» **WHAT NEEDS TO BE DONE**
Only one stretch of the data below is wanted: the lines starting at the one with "Click the yellow A annotation badge" and ending at the one with "Task: Select the white horse mount slot", both included, given again exactly.

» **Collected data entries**
------------------------------------------------
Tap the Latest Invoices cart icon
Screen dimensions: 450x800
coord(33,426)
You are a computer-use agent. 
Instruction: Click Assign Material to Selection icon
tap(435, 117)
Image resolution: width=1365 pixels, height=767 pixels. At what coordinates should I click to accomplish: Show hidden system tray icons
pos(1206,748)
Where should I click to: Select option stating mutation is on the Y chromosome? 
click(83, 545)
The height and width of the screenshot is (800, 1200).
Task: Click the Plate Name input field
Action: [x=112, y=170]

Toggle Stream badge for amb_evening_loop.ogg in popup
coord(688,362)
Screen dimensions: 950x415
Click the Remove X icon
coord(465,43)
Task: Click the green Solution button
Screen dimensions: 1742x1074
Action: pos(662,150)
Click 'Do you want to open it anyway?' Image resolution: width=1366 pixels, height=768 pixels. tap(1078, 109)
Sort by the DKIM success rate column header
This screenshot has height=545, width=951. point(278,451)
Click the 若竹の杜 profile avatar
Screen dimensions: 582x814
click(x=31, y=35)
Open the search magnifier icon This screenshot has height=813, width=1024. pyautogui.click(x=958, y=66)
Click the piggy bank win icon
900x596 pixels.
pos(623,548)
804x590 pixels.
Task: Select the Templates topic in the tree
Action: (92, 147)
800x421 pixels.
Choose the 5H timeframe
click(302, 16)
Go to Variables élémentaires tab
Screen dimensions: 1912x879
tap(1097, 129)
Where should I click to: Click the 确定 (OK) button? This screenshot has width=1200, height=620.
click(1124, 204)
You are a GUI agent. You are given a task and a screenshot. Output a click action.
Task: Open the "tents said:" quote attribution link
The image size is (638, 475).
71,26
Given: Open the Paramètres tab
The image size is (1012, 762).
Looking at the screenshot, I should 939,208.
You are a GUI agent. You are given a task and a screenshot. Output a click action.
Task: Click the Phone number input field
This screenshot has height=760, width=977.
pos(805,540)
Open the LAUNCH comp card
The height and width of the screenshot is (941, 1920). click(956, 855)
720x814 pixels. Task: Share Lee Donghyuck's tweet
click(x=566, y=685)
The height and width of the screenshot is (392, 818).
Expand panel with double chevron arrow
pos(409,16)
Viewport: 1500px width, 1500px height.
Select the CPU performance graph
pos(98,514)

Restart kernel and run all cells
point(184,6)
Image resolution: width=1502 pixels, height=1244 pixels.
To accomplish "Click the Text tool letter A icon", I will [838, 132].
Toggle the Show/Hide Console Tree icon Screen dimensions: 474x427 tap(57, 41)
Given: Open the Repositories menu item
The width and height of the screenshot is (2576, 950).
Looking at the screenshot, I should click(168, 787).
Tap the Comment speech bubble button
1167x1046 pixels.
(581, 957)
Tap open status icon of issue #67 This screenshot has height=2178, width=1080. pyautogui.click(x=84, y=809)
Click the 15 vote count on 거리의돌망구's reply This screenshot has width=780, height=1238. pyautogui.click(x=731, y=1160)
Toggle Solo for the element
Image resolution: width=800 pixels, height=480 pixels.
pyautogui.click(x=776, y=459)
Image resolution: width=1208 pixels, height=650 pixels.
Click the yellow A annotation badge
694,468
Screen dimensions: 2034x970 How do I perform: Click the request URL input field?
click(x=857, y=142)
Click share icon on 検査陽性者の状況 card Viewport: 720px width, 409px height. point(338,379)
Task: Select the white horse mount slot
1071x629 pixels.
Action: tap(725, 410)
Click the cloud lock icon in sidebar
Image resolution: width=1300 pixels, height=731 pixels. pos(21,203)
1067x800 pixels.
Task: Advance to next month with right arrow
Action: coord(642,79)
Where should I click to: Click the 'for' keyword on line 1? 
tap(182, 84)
------------------------------------------------
» **COMPLETED TASK**
Click the yellow A annotation badge
694,468
Screen dimensions: 2034x970 How do I perform: Click the request URL input field?
click(x=857, y=142)
Click share icon on 検査陽性者の状況 card Viewport: 720px width, 409px height. point(338,379)
Task: Select the white horse mount slot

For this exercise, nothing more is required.